Thomas StothardBorn: 17-Aug-1755
Birthplace: London, England
Died: 27-Apr-1834
Location of death: London, England
Cause of death: unspecified

Gender: Male
Race or Ethnicity: White
Sexual orientation: Straight
Occupation: Painter

Nationality: England
Executive summary: English subject painter

English subject painter, born in London on the 17th of August 1755, the son of a well-to-do innkeeper in Long Acre. Being a delicate child, he was sent at the age of five to a relative in Yorkshire, and attended school at Acomb, and afterwards at Tadcaster and at Ilford in Essex. Showing a turn for drawing he was apprenticed to a draughtsman of patterns for brocaded silks in Spitalfields, and during his leisure hours he attempted illustrations to the works of his favorite poets. Some of these drawings were praised by Harrison, the editor of the Novelist's Magazine, and Stothard's master having died, he resolved to devote himself to art. In 1778 he became a student of the Royal Academy, of which he was elected associate in 1792 and full academician in 1794. In 1812 he was appointed librarian, having served as assistant for two years. He died in London on the 27th of April 1834.

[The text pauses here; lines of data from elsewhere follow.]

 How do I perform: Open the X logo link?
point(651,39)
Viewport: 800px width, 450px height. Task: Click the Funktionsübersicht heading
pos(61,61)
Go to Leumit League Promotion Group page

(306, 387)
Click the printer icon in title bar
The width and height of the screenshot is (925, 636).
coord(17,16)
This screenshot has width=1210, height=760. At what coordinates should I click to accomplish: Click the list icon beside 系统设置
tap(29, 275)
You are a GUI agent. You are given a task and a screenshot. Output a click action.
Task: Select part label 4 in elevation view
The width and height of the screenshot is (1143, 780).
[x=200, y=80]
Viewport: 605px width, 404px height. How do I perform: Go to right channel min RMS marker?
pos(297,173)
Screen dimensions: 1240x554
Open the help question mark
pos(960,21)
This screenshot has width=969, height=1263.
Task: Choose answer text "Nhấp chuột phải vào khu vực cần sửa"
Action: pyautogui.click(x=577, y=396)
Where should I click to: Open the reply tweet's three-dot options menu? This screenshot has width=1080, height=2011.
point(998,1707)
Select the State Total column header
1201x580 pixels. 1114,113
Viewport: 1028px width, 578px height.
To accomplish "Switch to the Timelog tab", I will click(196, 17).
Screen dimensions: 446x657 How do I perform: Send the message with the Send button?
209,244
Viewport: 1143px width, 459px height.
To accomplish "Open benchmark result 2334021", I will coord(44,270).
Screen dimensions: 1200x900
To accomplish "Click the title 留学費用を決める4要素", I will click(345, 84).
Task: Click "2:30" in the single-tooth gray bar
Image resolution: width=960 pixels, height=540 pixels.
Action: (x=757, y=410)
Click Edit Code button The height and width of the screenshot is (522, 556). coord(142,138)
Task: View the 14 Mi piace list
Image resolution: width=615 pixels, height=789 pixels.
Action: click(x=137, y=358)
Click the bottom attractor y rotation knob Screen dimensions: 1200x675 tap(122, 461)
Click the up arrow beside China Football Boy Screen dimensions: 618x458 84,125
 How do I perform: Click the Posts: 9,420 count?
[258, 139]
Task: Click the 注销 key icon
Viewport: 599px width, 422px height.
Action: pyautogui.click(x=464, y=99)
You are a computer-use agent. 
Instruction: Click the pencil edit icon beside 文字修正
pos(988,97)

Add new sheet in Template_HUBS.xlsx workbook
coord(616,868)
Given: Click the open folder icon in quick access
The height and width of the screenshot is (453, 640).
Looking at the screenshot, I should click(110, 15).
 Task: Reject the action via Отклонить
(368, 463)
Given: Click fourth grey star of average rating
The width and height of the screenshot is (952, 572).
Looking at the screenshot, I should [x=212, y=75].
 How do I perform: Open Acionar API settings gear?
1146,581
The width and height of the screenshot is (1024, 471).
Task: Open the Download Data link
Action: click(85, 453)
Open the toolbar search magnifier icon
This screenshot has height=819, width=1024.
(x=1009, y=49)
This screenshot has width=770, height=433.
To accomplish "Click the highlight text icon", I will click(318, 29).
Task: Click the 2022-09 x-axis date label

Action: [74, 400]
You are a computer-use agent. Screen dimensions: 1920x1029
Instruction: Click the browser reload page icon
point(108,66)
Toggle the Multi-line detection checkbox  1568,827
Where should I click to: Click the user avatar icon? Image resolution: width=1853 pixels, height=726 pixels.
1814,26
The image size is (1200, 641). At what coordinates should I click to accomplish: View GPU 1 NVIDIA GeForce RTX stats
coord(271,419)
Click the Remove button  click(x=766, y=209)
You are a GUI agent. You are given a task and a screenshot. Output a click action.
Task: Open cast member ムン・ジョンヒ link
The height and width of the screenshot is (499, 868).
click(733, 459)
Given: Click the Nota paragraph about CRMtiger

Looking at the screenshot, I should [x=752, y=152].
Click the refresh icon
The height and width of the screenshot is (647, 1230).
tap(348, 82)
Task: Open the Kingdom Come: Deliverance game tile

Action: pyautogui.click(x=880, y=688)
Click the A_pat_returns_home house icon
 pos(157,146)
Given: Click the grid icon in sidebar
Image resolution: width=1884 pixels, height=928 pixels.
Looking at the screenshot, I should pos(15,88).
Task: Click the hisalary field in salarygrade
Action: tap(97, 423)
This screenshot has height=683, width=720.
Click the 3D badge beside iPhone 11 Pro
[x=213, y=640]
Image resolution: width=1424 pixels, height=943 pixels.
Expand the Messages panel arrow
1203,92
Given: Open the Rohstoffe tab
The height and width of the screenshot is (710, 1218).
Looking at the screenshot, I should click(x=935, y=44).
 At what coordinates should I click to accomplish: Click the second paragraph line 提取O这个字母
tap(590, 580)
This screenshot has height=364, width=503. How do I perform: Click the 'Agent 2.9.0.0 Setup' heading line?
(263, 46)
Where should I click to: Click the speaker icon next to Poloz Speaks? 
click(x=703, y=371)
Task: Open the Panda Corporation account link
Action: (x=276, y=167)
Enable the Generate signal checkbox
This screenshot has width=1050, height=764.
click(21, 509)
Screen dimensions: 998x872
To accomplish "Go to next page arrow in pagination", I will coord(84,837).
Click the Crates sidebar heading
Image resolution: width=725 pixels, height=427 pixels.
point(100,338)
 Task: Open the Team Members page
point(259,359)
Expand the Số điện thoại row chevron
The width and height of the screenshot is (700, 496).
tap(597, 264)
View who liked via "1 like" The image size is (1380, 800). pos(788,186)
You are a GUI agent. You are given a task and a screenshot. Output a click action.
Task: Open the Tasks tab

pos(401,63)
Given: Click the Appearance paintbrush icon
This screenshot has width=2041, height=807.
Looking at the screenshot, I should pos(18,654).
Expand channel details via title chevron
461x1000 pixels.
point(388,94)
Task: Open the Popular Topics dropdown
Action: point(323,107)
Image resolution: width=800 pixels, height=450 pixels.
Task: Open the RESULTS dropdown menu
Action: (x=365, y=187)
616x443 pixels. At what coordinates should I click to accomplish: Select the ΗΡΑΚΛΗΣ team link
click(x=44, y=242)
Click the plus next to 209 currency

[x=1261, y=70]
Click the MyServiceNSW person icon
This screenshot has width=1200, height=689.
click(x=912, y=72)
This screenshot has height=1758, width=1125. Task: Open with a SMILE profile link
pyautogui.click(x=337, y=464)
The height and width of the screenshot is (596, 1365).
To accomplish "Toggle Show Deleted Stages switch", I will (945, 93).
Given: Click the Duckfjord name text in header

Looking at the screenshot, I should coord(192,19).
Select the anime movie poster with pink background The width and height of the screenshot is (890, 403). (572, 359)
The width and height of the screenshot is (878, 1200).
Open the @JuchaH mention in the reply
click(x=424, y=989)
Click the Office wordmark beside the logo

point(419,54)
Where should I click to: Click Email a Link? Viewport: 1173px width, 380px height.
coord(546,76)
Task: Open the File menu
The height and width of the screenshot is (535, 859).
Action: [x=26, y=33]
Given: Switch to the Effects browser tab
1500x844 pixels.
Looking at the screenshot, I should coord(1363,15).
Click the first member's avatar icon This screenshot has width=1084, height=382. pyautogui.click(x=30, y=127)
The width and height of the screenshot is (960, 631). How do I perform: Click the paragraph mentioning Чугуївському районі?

Among his earliest book illustrations are plates engraved for Ossian and for Bell's Poets; and in 1780 he became a regular contributor to the Novelist's Magazine, for which he executed one hundred and forty-eight designs, including his eleven admirable illustrations to Peregrine Pickle and his graceful subjects from Clarissa and Sir Charles Grandison. He contentedly designed plates for pocket-books, tickets for concerts, illustrations to almanacs, portraits of popular players -- and into even the slightest and most trivial sketches he infused a grace and distinction which render them of value to the collectors of the present time. Among his more important series are the two sets of illustrations to Robinson Crusoe, one for the New Magazine and one for Stockdale's edition, and the plates to The Pilgrims Progress (1788), to Harding's edition of Oliver Goldsmith's Vicar of Wakefield (1792), to The Rape of the Lock (1798), to the works of Gessner (1802), to Cowper's Poems (1825), and to The Decameron; while his figure-subjects in the superb editions of Roger's Italy (1830) and Poems (1834) prove that even in latest age his fancy was still unexhausted, and his hand hardly at all enfeebled. He is at his best in subjects of a domestic or a gracefully ideal sort; the heroic and the tragic were beyond his powers. The designs by Stothard were estimated by R. N. Wornum to number five thousand, and of these about three thousand have been engraved. His oil pictures are usually small in size, and rather sketchy in handling. Their coloring is often rich and glowing, being founded upon the practice of Peter Paul Rubens, of whom Stothard was a great admirer. The "Vintage", perhaps his most important oil painting, is in the National Gallery. He was a contributor to Boydell's Shakespeare Gallery, but his best-known painting is the "Procession of the Canterbury Pilgrims", also in the National Gallery, the engraving from which, begun by Luigi and continued by Niccolo Schiavonetti and finished by James Heath, attained an immense popularity. The commission for this picture was given to Stothard by R. H. Cromek, and was the cause of a quarrel with his friend William Blake. It was followed by a companion work, the "Flitch of Bacon", which was drawn in sepia for the engraver but was never carried out in color.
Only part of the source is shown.